Eventually, the plant was built, and the objections were overruled. The Majority of Bhopal’s residents did not mind the pant but did not quite understand the risks and possibilities of this chemical plant. Over the course of 15, there were many minor accidents, deaths and injuries, yet they were all overlooked by the people of Bhopal.

On December 2,1984, a large tank of MIC (Methyl Isocyanate), which is an intermediate chemical in the production of carbonate pesticides (used in rubbers and adhesives) had begun to boil and and had burned through the concrete of the tank.  Most employees ran for their lives, trying to escape the deadly fumes. The plant’s five major backup systems all failed, due to malfunctions and unpreparedness. Alarms rang throughout the entire city, and everyone began to flee. The deadly cloud followed them throughout the city, people trampled whatever got in the way, those who fell were kicked aside or stepped on. Most were blinded from the irritation in their eyes and could not see a thing. Everyone began to run south, and that was the direction that the wind was blowing in, so the fumes followed them, claiming thousands of lives in the process.

Three days later, it was announced that there were approximately 7,000 deaths from the deadly gas, and over twenty thousand injuries from the gas and from the violent run that occurred . Overtime, many others died from corrupted lungs from the toxic fumes.

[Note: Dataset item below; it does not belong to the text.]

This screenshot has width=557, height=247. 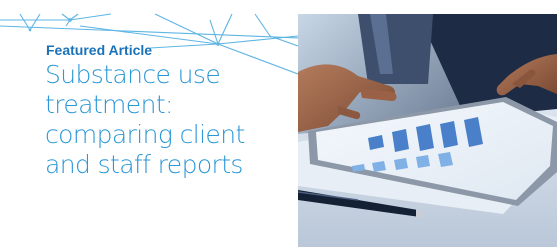 I want to click on article-title-line-4: and staff reports, so click(x=144, y=164).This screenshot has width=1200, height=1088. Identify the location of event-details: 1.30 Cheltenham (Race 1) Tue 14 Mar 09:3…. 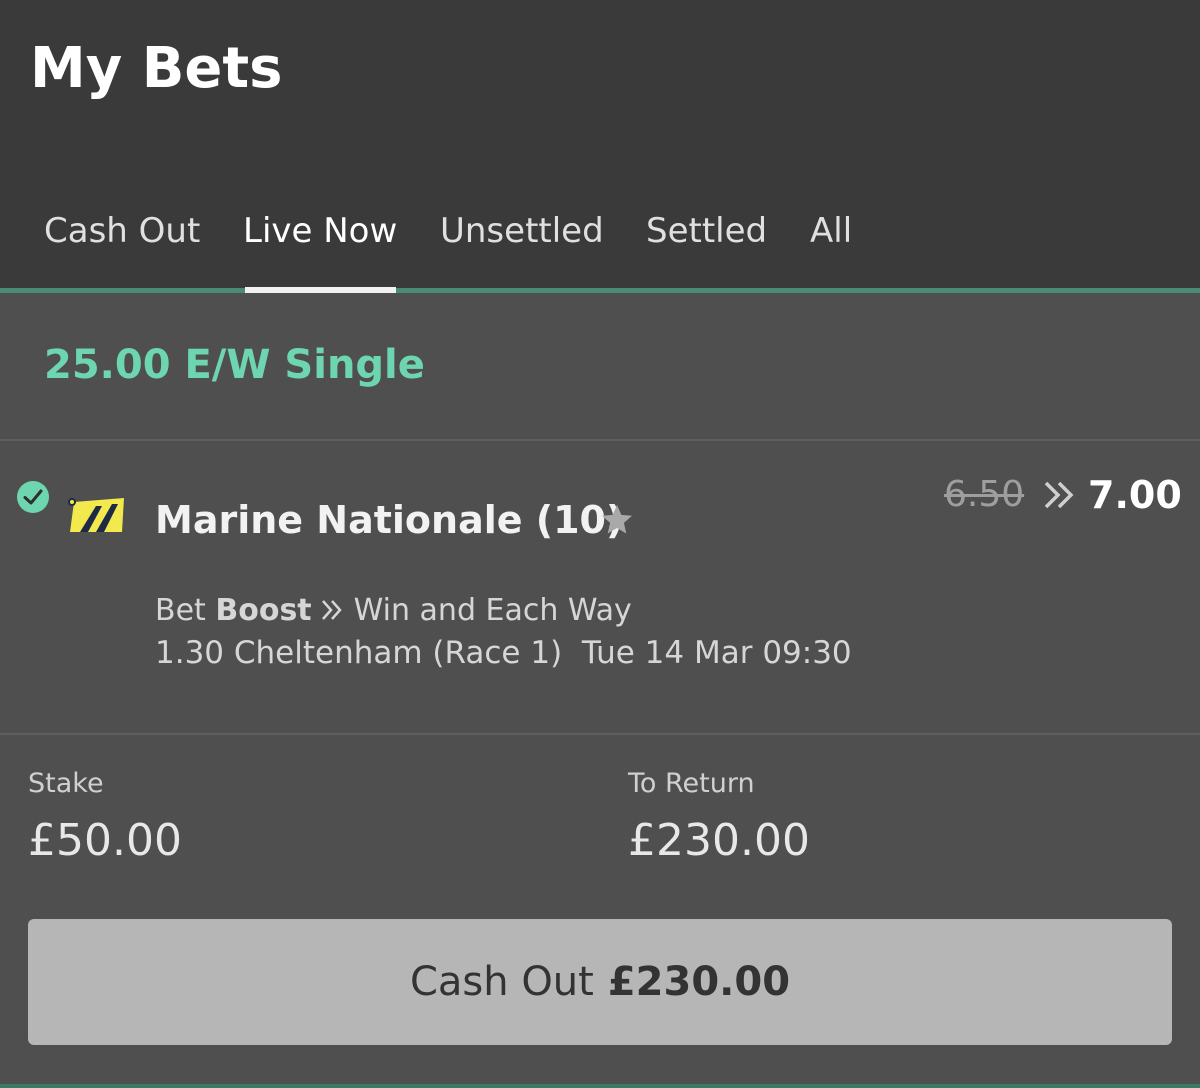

Yet 31 years later, Bhopal is still in danger, and people are still getting sick, due to the pesticides that seeped into the surrounding lakes during the gas leak. People who are continuously exposed to the water in Bhopal for a long period of time are shown to develop lung-related illnesses such as pulmonary or lung edema, bronchial pneumonia, and different cancers. That was the long term effect of the Bhopal gas leak.

Citations:

Diamond, Arthur. The Bhopal Chemical Leak. 1st ed. Vol. 1. San Diego, California: Lucent, 1990. 64. Print.

Mukherjee, Suroopa, and Raghu Rai. Bhopal Gas Tragedy: The Worst Industrial Disaster in Human History, a Book for Young People. Chennai: Tulika, 2002. Print.